Sterling today: Pound edges lower as dollar steadies on cautious risk sentiment

Published 04/15/2026, 04:16 AM

Investing.com -- Sterling fell on Wednesday, pressured by a steadier dollar as markets grew more cautious about fully pricing in a benign geopolitical outcome.

As of 04:15 ET (08:15 GMT), GBP/USD fell 0.1% to 1.3563, while EUR/USD slipped 0.05% to 1.1791.

The dollar found support as investors reassessed optimism around easing tensions in the Middle East, particularly as the U.S. and Iran prepare for further negotiations. 

While markets have increasingly leaned toward a de-escalation scenario, analysts caution that current pricing reflects a significant degree of premature optimism.

According to analysts at ING Group, the dollar remains only modestly above pre-conflict levels despite geopolitical risks, suggesting markets are heavily positioned for a positive resolution.

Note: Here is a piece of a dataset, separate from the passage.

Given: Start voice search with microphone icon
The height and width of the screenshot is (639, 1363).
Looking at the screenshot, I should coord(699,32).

They argue that the balance of risks is now skewed toward a stronger dollar, especially if upcoming negotiations fail to deliver concrete progress.

ING also highlighted that part of the recent dollar weakness was driven by softer-than-expected U.S. producer price data, which led markets to price in around 10 basis points of Federal Reserve easing by year-end. 

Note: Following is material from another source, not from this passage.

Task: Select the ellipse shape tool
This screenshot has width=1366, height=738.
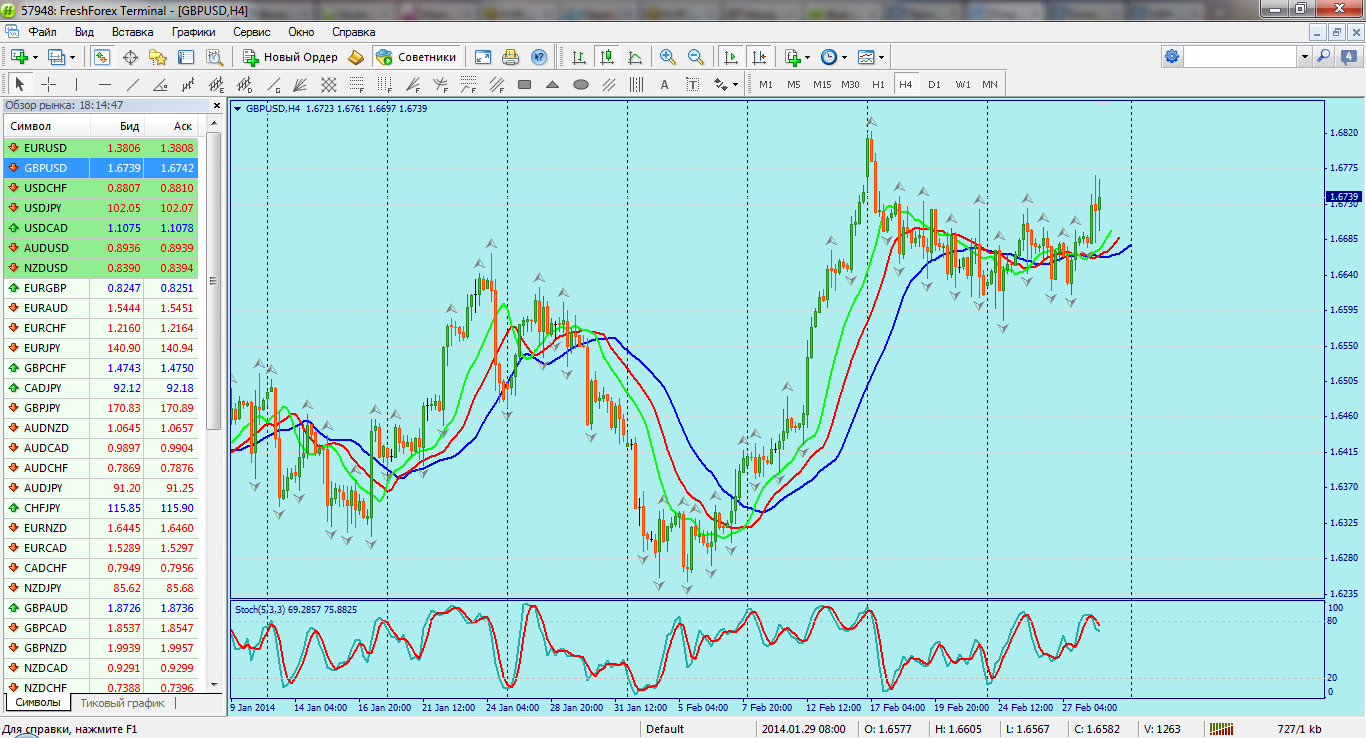Action: 580,85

However, upcoming signals such as the Fed’s Beige Book and central bank commentary are unlikely to materially shift expectations in the near term.

In Europe, the euro remained near recent highs, with investors focused on remarks from Christine Lagarde and other European Central Bank officials. 

While the ECB is still expected to deliver further rate hikes, ING noted that support for the euro may be diminishing, with risks to EUR/USD increasingly tilted to the downside unless clearer progress on a peace framework emerges.

Sterling, meanwhile, faced additional pressure as expectations for Bank of England tightening continued to ease. Comments from Andrew Bailey have reinforced a cautious stance, with policymakers emphasizing patience and downplaying second-round inflation risks. 

ING noted that UK rate expectations have already declined, and further downside in front-end rates could limit near-term upside in the pound.

With no major economic data releases scheduled, currency markets are likely to remain driven by geopolitical developments, central bank signals, and shifts in global risk appetite, with positioning suggesting heightened sensitivity to any reversal in sentiment.